**SUPPLIED PASSAGE**
----

Sake is made using only 4 ingredients - rice, water, koji (an enzyme for fermentation) and yeast. Yet, there are more than 10,000 types of sakes and each one is different and unique.
Rice - There are more than 120,000 varieties of rice but only less than 70 of these are suitable for making sake. The kernels of the sake rice has to be bigger than table rice so that it has a larger centre, called shinpaku, which contains more starch for the sake-making process. Generally, the more polished down the rice is, the better the sake grade.
Water - Other than rice, the other key ingredient in making sake is water. Each region has different water quality, therefore the sakes from different regions have different aromas and taste.

----

**EXTRACTED RECORDS**
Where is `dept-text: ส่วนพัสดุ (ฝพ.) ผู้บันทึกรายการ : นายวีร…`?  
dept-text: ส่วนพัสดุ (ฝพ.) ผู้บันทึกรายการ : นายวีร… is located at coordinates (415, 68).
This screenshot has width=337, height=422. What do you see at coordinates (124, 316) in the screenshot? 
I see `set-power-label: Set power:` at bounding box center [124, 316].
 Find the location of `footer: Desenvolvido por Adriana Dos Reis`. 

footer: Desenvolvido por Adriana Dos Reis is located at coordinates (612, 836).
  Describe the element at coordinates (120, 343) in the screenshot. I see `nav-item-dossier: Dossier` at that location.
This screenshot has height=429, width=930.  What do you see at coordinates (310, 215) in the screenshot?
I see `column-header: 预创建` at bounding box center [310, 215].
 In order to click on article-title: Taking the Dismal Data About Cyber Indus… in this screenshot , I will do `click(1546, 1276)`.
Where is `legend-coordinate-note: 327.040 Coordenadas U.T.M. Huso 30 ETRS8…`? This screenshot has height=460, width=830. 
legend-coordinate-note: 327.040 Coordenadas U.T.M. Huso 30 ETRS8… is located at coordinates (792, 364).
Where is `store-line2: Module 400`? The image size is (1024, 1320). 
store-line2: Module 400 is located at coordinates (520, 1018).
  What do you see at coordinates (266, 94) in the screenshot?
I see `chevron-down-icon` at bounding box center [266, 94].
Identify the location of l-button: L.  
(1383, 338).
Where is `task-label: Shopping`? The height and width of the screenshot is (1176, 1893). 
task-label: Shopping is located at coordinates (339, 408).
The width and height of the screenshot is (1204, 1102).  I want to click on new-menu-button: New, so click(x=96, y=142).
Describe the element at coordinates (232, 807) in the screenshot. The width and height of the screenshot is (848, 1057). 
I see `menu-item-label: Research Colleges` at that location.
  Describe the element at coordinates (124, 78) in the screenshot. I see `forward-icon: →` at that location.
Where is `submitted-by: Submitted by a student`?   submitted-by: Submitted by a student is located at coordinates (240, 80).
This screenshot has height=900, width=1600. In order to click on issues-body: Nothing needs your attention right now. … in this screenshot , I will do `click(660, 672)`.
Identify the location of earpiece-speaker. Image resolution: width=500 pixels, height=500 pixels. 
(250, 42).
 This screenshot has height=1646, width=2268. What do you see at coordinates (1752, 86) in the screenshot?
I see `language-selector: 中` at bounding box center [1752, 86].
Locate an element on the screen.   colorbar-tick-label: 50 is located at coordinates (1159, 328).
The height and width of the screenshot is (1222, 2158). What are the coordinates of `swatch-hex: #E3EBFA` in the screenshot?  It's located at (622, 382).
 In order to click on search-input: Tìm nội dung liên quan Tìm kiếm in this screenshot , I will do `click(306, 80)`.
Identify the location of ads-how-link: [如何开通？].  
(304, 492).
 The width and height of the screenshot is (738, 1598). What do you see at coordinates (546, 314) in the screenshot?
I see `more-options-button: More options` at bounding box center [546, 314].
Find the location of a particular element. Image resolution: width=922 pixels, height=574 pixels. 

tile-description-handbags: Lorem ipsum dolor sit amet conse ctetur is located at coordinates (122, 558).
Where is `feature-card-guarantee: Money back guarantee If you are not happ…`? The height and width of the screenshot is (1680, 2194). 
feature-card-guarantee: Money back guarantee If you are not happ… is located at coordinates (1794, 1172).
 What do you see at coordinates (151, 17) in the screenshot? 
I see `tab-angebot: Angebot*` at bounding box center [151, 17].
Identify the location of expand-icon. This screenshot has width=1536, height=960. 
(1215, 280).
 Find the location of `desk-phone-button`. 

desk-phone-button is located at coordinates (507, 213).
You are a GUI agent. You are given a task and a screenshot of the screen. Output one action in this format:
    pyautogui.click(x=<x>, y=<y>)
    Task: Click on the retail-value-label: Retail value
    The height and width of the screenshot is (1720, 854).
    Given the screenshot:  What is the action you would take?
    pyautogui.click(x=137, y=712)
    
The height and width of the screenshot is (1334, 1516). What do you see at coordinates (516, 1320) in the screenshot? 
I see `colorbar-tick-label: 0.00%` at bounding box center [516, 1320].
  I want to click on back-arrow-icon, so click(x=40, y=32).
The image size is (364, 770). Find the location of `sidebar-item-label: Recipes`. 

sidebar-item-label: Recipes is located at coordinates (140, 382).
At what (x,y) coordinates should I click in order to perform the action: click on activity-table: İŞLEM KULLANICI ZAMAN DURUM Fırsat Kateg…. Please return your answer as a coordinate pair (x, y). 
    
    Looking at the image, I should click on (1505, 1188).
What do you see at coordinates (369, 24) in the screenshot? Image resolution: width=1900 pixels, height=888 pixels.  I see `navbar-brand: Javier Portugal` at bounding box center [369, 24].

----

**WORK TO COMPLETE**
(1) Answer these questions about the sake passage:
(a) What four ingredients is sake made from?
(b) What is the larger center of a sake rice kernel called?
(c) Why do sakes from different regions have different aromas and tastes?
(2) Rename "kernels" as "grains" in the sake passage, and write out the stretch between "Rice - There" and "the sake grade.", inclusive.
(3) Go on with the sake passage, starting after its final sentence.
The data has no connection to the passage about sake.

**ACTIVITY ANSWERS**
(1)
(a) Rice, water, koji and yeast.
(b) Shinpaku.
(c) Each region has different water quality.

(2)
Rice - There are more than 120,000 varieties of rice but only less than 70 of these are suitable for making sake. The grains of the sake rice has to be bigger than table rice so that it has a larger centre, called shinpaku, which contains more starch for the sake-making process. Generally, the more polished down the rice is, the better the sake grade.

(3)
Koji - After the rice is polished, it is steamed and allowed to cool. A yellow mold called koji (Aspergillum oryzae) is then added. Selecting the koji is an important part of the process and the brew master (called the toji) is very careful about which koji he uses, and sometimes he will also combine several koji. The koji is then scattered on the steamed rice and folded in evenly in a heated room. The koji converts the starch in the rice into glucose.
Yeast - The next step is to add yeast which converts the glucose and minerals in the mixture into alcohol. In olden times, the freshly made sakes are carbonated and the bubbles are removed when the sakes are ready. However, the newer strains of yeast used today do not form bubbles.